* QUOTED TEXT:
'''

Food Label Dates: What do all those dates mean?
In the last Food Label Dates post, we discussed why it’s important to pay attention to food product dating. It helps us know if the item is still of good quality, and lets us know if the food is safe to eat. In this post, we are going to look at the difference between the different dating codes used by manufacturers: “open dating” and “closed dating.”
Open dating is the calendar date, set by the manufacturer or retailer, that informs consumers when a product is of freshest quality, It also shows retailers how long items can stay on the shelf.
Closed dating is often an alphanumeric code set by the manufacturer to show the exact date and time a food item was produced. Most of the time, you will find these codes on products that are shelf-stable, such as cereals and canned goods.
But what about some of the other terminology?
- “Best before and “Better if used by/before” dating shows how long an item will remain fresh after purchase. You will find this terminology on products such as snacks, some canned food, baked goods, and even frozen entrees. The food is safe to eat past the date, but don’t expect premium flavor and good texture.

'''

* TASKS FOR THIS EXERCISE:
[1] In the food label dates text, what kinds of products usually carry closed dating codes?
[2] Using the food label dates text, explain why it is important to pay attention to food product dating.
[3] Continue the food label dates text from its last bullet, keeping the same style.

* DATA EXCERPT:

'''

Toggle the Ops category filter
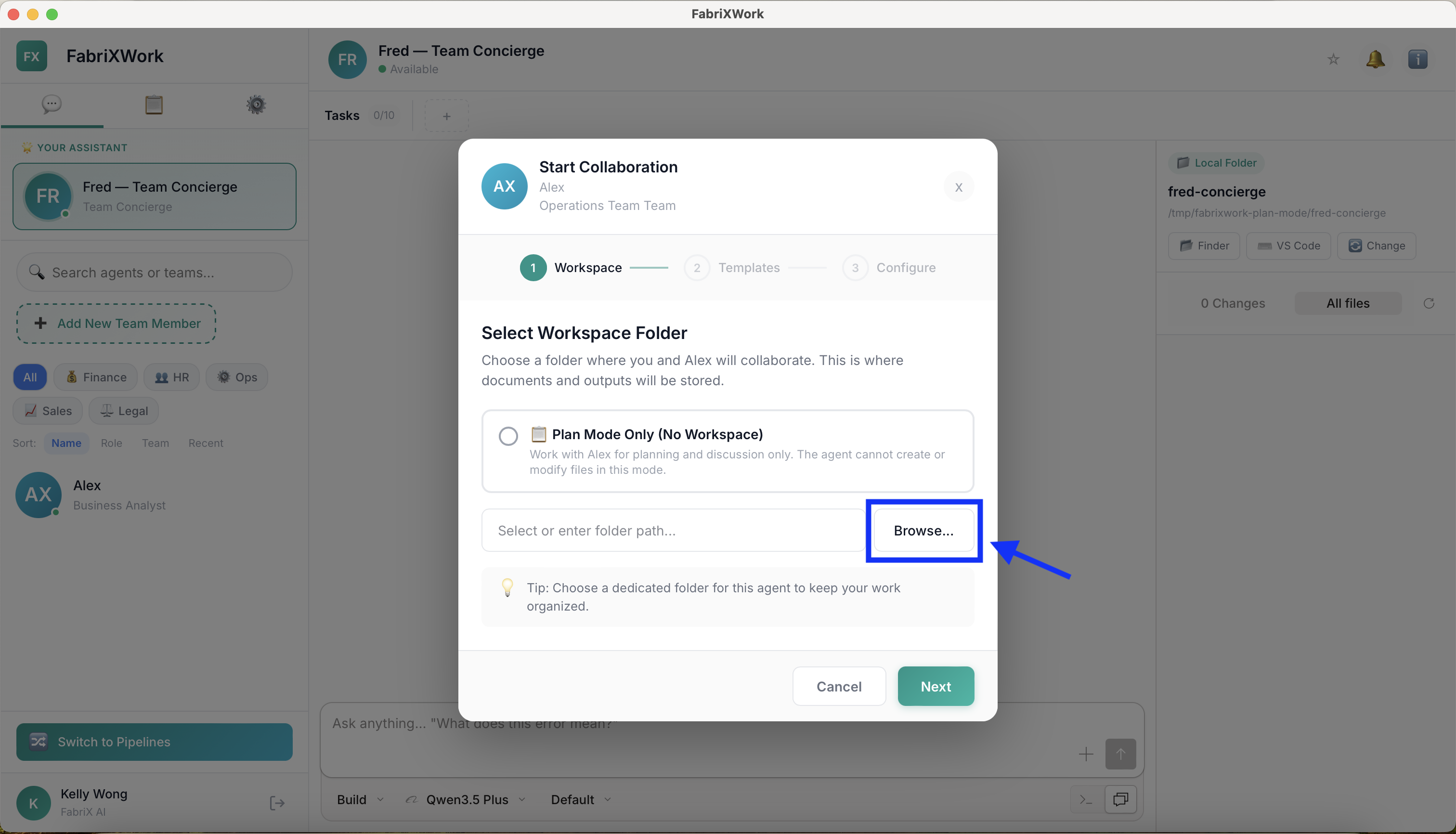1456x834 pixels. (x=236, y=377)
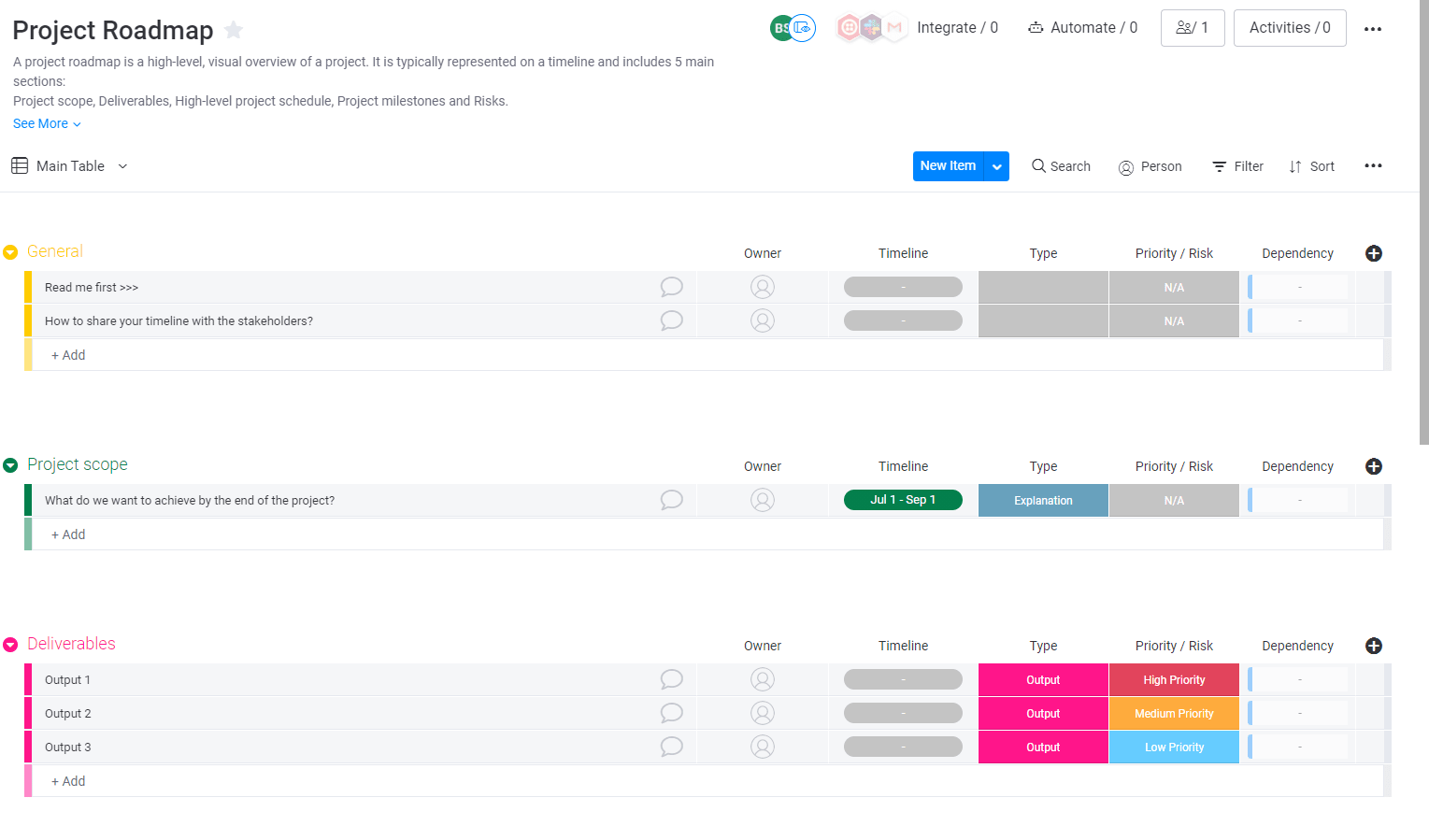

'''

* ANSWERS BELOW:
[1] Shelf-stable products, such as cereals and canned goods.

[2] Food product dating tells us whether an item is still of good quality. It also lets us know whether the food is safe to eat.

[3]
- “Use by” dating is used strictly for perishable foods, such as meat, eggs, and milk, cheeses, yogurt and other dairy products. If these items have been properly stored in your refrigerator and are un-opened, you have a few days grace after the date has passed. However, DO NOT use infant formula past its use-by date because its nutritional value diminishes quickly, and should be discarded if the date has passed.
- “Sell by” dating is seen on packaging for poultry, meat, fish, dairy, and other items, and alerts consumers and store retailers that these items cannot be sold and should be removed from shelves.
In our next posts, we will talk about egg freshness and look at what determines if or when to throw out items. Find all posts in this series at https://blogs.ifas.ufl.edu/sarasotaco/tag/foodlabeldates/.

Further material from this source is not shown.